**Stated task**
Rename "row label" to "row heading" everywhere in the lines of the data from the one containing "The width and height of the screenshot is (298, 272)." through the one containing "click(x=272, y=98)", inclusive. Write out only those lines, with nothing else changed.

Text and item location data
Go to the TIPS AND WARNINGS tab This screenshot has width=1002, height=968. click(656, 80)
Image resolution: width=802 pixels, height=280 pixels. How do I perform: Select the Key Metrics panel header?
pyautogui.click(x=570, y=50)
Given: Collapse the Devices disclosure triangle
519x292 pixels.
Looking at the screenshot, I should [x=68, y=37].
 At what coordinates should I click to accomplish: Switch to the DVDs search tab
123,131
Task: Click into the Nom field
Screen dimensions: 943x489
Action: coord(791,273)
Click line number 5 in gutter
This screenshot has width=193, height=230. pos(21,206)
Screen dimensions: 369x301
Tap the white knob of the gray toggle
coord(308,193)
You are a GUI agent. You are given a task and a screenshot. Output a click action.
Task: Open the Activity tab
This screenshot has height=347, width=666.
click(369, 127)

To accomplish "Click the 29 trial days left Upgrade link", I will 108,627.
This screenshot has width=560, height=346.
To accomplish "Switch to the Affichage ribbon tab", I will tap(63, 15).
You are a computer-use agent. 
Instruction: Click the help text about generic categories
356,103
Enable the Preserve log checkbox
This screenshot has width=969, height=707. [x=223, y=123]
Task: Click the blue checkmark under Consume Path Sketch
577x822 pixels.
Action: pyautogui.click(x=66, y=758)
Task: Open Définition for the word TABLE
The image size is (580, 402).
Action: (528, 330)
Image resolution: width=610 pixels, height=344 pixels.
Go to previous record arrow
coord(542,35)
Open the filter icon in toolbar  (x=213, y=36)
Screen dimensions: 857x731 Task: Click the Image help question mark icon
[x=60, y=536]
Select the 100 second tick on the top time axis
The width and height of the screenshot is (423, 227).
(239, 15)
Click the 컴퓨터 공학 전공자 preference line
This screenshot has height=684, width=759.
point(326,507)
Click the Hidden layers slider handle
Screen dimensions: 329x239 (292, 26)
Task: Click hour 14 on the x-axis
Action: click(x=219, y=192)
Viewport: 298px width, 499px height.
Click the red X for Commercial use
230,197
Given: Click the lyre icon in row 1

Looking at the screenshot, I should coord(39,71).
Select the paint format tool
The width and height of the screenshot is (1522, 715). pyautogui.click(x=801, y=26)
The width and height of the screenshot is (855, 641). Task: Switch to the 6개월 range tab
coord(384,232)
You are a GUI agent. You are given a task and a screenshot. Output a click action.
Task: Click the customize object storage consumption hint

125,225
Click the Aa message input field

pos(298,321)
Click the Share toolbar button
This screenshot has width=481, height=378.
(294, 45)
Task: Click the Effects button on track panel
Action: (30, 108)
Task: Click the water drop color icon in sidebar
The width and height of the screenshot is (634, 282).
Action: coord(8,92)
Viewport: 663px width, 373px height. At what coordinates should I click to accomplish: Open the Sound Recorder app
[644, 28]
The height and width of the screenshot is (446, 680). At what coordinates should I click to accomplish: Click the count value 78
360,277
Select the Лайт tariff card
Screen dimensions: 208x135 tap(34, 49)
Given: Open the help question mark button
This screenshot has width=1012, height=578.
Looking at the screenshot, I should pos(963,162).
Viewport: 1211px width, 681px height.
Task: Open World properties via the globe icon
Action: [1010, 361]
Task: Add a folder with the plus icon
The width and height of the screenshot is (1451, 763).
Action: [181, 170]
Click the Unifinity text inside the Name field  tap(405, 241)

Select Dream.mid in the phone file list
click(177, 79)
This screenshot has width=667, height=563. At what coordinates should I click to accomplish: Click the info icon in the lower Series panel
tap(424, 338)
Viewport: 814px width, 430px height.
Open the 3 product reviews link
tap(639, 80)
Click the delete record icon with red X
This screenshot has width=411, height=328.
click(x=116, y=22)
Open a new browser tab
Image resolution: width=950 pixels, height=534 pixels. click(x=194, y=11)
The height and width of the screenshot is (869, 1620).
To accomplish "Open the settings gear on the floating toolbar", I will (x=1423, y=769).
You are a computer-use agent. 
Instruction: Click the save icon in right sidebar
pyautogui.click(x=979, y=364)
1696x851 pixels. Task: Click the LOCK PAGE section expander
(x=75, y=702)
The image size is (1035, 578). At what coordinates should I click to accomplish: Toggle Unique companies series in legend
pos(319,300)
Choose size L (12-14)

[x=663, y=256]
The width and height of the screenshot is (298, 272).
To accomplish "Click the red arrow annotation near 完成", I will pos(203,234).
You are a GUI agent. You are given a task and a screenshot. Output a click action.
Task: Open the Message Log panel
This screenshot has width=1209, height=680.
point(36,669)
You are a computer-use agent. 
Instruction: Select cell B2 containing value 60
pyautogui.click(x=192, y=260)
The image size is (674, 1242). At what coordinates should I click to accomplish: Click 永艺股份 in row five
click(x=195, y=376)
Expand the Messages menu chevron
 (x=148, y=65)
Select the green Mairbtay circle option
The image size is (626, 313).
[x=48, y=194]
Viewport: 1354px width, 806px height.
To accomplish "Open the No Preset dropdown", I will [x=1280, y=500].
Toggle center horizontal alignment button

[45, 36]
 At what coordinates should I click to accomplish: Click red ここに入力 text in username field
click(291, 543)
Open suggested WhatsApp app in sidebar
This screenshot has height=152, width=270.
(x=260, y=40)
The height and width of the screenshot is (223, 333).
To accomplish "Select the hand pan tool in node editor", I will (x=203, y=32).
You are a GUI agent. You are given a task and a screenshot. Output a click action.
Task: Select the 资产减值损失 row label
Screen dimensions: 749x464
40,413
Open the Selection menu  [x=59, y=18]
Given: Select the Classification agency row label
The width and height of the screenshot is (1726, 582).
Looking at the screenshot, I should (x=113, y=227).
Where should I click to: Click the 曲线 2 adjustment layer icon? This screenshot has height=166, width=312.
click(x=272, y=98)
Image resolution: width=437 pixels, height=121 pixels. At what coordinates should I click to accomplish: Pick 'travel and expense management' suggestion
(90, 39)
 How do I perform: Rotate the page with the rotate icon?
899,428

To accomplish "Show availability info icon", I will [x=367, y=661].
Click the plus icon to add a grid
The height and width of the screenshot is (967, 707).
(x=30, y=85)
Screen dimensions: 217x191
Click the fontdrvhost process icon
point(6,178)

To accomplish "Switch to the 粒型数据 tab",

**Result**
The width and height of the screenshot is (298, 272).
To accomplish "Click the red arrow annotation near 完成", I will pos(203,234).
You are a GUI agent. You are given a task and a screenshot. Output a click action.
Task: Open the Message Log panel
This screenshot has width=1209, height=680.
point(36,669)
You are a computer-use agent. 
Instruction: Select cell B2 containing value 60
pyautogui.click(x=192, y=260)
The image size is (674, 1242). At what coordinates should I click to accomplish: Click 永艺股份 in row five
click(x=195, y=376)
Expand the Messages menu chevron
 (x=148, y=65)
Select the green Mairbtay circle option
The image size is (626, 313).
[x=48, y=194]
Viewport: 1354px width, 806px height.
To accomplish "Open the No Preset dropdown", I will [x=1280, y=500].
Toggle center horizontal alignment button

[45, 36]
 At what coordinates should I click to accomplish: Click red ここに入力 text in username field
click(291, 543)
Open suggested WhatsApp app in sidebar
This screenshot has height=152, width=270.
(x=260, y=40)
The height and width of the screenshot is (223, 333).
To accomplish "Select the hand pan tool in node editor", I will (x=203, y=32).
You are a GUI agent. You are given a task and a screenshot. Output a click action.
Task: Select the 资产减值损失 row heading
Screen dimensions: 749x464
40,413
Open the Selection menu  [x=59, y=18]
Given: Select the Classification agency row heading
The width and height of the screenshot is (1726, 582).
Looking at the screenshot, I should (x=113, y=227).
Where should I click to: Click the 曲线 2 adjustment layer icon? This screenshot has height=166, width=312.
click(x=272, y=98)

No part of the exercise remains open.